Task description: All the records below must be returned exactly as they stand.

Extracted data entries
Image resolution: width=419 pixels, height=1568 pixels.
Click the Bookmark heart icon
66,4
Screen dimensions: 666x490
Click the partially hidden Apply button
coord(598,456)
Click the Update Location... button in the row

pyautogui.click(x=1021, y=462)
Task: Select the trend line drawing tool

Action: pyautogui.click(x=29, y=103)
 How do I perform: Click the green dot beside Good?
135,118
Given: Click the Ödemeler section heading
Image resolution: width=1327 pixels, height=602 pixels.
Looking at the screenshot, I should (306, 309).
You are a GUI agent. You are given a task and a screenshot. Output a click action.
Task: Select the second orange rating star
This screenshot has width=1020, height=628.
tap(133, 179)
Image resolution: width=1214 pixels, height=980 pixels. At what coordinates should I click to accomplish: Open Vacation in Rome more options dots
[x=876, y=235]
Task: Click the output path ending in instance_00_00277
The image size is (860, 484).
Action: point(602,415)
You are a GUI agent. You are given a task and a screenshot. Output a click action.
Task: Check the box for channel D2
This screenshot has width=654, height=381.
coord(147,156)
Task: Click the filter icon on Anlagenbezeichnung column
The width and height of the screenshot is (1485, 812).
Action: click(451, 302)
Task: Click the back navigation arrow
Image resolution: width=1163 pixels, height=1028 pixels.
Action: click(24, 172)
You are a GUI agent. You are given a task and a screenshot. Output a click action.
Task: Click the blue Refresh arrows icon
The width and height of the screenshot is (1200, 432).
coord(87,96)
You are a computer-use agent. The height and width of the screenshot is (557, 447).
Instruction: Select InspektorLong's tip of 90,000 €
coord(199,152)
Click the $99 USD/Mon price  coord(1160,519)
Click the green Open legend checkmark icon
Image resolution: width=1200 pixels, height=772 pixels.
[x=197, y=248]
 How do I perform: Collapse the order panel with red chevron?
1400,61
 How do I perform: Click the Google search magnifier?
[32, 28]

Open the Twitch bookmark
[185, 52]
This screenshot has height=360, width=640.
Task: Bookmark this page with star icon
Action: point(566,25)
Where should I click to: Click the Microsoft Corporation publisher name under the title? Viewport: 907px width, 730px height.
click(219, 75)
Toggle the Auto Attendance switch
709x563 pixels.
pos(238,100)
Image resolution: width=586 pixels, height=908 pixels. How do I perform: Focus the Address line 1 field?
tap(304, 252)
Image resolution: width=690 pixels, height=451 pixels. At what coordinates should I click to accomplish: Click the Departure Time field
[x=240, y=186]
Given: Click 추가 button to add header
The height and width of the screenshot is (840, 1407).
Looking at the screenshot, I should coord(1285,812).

Response to this exercise:
Image resolution: width=419 pixels, height=1568 pixels.
Click the Bookmark heart icon
66,4
Screen dimensions: 666x490
Click the partially hidden Apply button
coord(598,456)
Click the Update Location... button in the row

pyautogui.click(x=1021, y=462)
Task: Select the trend line drawing tool

Action: pyautogui.click(x=29, y=103)
 How do I perform: Click the green dot beside Good?
135,118
Given: Click the Ödemeler section heading
Image resolution: width=1327 pixels, height=602 pixels.
Looking at the screenshot, I should (306, 309).
You are a GUI agent. You are given a task and a screenshot. Output a click action.
Task: Select the second orange rating star
This screenshot has width=1020, height=628.
tap(133, 179)
Image resolution: width=1214 pixels, height=980 pixels. At what coordinates should I click to accomplish: Open Vacation in Rome more options dots
[x=876, y=235]
Task: Click the output path ending in instance_00_00277
The image size is (860, 484).
Action: point(602,415)
You are a GUI agent. You are given a task and a screenshot. Output a click action.
Task: Check the box for channel D2
This screenshot has width=654, height=381.
coord(147,156)
Task: Click the filter icon on Anlagenbezeichnung column
The width and height of the screenshot is (1485, 812).
Action: click(451, 302)
Task: Click the back navigation arrow
Image resolution: width=1163 pixels, height=1028 pixels.
Action: click(24, 172)
You are a GUI agent. You are given a task and a screenshot. Output a click action.
Task: Click the blue Refresh arrows icon
The width and height of the screenshot is (1200, 432).
coord(87,96)
You are a computer-use agent. The height and width of the screenshot is (557, 447).
Instruction: Select InspektorLong's tip of 90,000 €
coord(199,152)
Click the $99 USD/Mon price  coord(1160,519)
Click the green Open legend checkmark icon
Image resolution: width=1200 pixels, height=772 pixels.
[x=197, y=248]
 How do I perform: Collapse the order panel with red chevron?
1400,61
 How do I perform: Click the Google search magnifier?
[32, 28]

Open the Twitch bookmark
[185, 52]
This screenshot has height=360, width=640.
Task: Bookmark this page with star icon
Action: point(566,25)
Where should I click to: Click the Microsoft Corporation publisher name under the title? Viewport: 907px width, 730px height.
click(219, 75)
Toggle the Auto Attendance switch
709x563 pixels.
pos(238,100)
Image resolution: width=586 pixels, height=908 pixels. How do I perform: Focus the Address line 1 field?
tap(304, 252)
Image resolution: width=690 pixels, height=451 pixels. At what coordinates should I click to accomplish: Click the Departure Time field
[x=240, y=186]
Given: Click 추가 button to add header
The height and width of the screenshot is (840, 1407).
Looking at the screenshot, I should coord(1285,812).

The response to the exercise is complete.